**Bagian Dokumen**

####################

“Saya heran, ini anggaran pembangunan daerah atau apa ? Masalahnya kok banyak sekali yang dobel anggaran, khususnya anggaran untuk insentif. Kalo yang membaca murid TK (taman kanak-kanak) sih, mungkin ga masalah, namun saya begini-gini kan bisa baca, jadinya panas melihat model anggaran (APBD) seperti itu”, ungkap Suwati, perempuan Ambarawa, Kab. Semarang, Jawa Tengah.
“Aduh mendidih rasanya ……setelah tahu tentang APBD ya….Pantes hidupku semakin mblangsak (sengsara) karena duitnya banyak dipakai oleh pejabat”, Siti Rukemi, warga Pejaten Timur, Jakarta Selatan.
Potret kekesalan warga di atas terjadi saat mereka melihat RAPBD (Rancangan Anggaran Pembangunan dan Belanja Daerah) tahun 2006, dalam suatu pembahasan informal dikalangan kelompok perempuan di desa-desa. Faktanya kemudian, di sejumlah daerah RAPBD disyahkan walaupun diiringi protes masyarakat. Menurut amatan ASPPUK, APBD 2006 di banyak daerah Indonesia – seperti anggaran tahun sebelumnya – belum responsif gender (atau Gender Blind Policies). Artinya, APBD disusun dengan tidak mengakui perbedaan antar jenis kelamin (perempuan dan laki-laki) yang berbeda-beda situasinya. Sehingga asumsi yang dipakai menjadi bias dalam menentukan relasi gender, akibatnya penyusunan APBD cenderung untuk tidak melibatkan perempuan.

####################

**Data yang Diberikan**
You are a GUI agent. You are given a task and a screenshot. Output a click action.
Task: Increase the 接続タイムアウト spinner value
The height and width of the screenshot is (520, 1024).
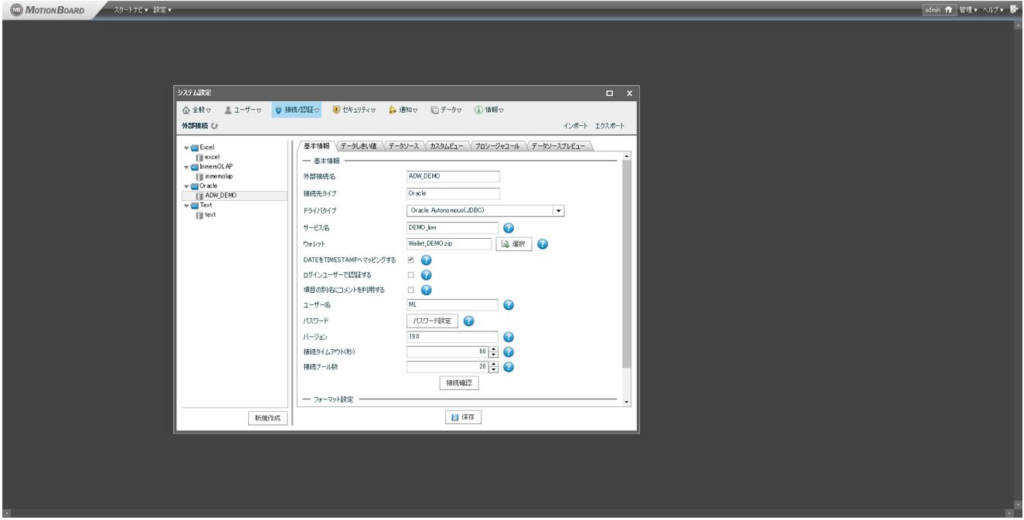pos(494,349)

####################

**Tugas Latihan**
a – Tuliskan ulang bagian teks tentang APBD mulai dari "Potret kekesalan warga" sampai dengan "tidak melibatkan perempuan.", kata demi kata.
b – Lanjutkan teks tentang APBD dan keterlibatan perempuan, dimulai setelah kalimat terakhirnya.

**Jawaban**
a –
Potret kekesalan warga di atas terjadi saat mereka melihat RAPBD (Rancangan Anggaran Pembangunan dan Belanja Daerah) tahun 2006, dalam suatu pembahasan informal dikalangan kelompok perempuan di desa-desa. Faktanya kemudian, di sejumlah daerah RAPBD disyahkan walaupun diiringi protes masyarakat. Menurut amatan ASPPUK, APBD 2006 di banyak daerah Indonesia – seperti anggaran tahun sebelumnya – belum responsif gender (atau Gender Blind Policies). Artinya, APBD disusun dengan tidak mengakui perbedaan antar jenis kelamin (perempuan dan laki-laki) yang berbeda-beda situasinya. Sehingga asumsi yang dipakai menjadi bias dalam menentukan relasi gender, akibatnya penyusunan APBD cenderung untuk tidak melibatkan perempuan.

b –
Hal itu sama dengan temuan Need Assessment Survey yang diadakan Women Section (WS) di 20 kabupaten pada bulan Juli 2004, yang menyatakan bahwa APBD kurang mencerminkan kebutuhan masyarakat kecil, terutama perempuan. Kabupaten Semarang satu contohnya. Untuk tingkat Jawa Tengah, kabupaten terluas ini menempati angka gizi buruk tertinggi. Namun anehnya, anggaran untuk peningkatan kesehatan ibu dan anak tidak ada (nihil) dalam APBD 2006. Yang melonjak, justru tambahan anggaran untuk kepentingan “biaya aparatur” pada Dinas Kesehatan, seperti ongkos fotocopy, uang lembur, dsb, yang sebenarnya sudah ada di pos “anggaran pegawai”.
Hal sama terjadi di kab. Rejang Lebong, propinsi Bengkulu. Setelah era otonomi daerah, kasus anak kurang gizi mulai bermunculan, namun lagi-lagi anggaran untuk kesehatan masyarakat – khususnya untuk ibu dan anak – pada APBD 2005 lalu hanya 0%. Hal sama terjadi pada APBD 2006 yang minim alokasi bagi penanganan gizi buruk masyarakat miskin. Namun anehnya, pejabat kab. Rejang Lebong bisa menganggarkan 4,8 milyar untuk pembelian mobil. Alasan klise pemda dan DPRD atas minimnya anggaran pembangunan manusia, karena menurutnya anggaran tersebut dicover pemerintah pusat dalam APBN (Anggaran Pembangunan dan Belanja Negara), melalui DAU (Dana Alokasi Umum) dan DAK (Dana Alokasi Khusus). Namun kenyataannya, anggaran melalui DAU dan DAK ternyata “diparkir” sejumlah kepala daerah ke dalam instrumen surat berharga Sertifikat Bank Indonesia (SBI), yang besarnya mencapai Rp 43 trilyun, seperti diungkap Mentri Keuangan RI (Kompas, 29/juni/06).
Sementara itu pada tingkat nasional, pengalokasian anggaran bidang pembangunan manusia (“human development”) — termasuk kesehatan dan pendidikan –, jumlahnya terbatas. Dalam APBN 2006, mata anggaran untuk sektor yang berhubungan langsung dengan pengentasan kemiskinan, mendapat alokasi marjinal (alokasi anggaran untuk kesehatan hanya Rp 37,830 trilyun, dan pendidikan hanya Rp 40,1 trilyun) dari total anggaran Rp 375,1 trilyun. Bisa dibayangkan, bagaimana nasib pembangunan manusia dan penanggulangan kemiskinan ke depan, dengan minimnya anggaran ?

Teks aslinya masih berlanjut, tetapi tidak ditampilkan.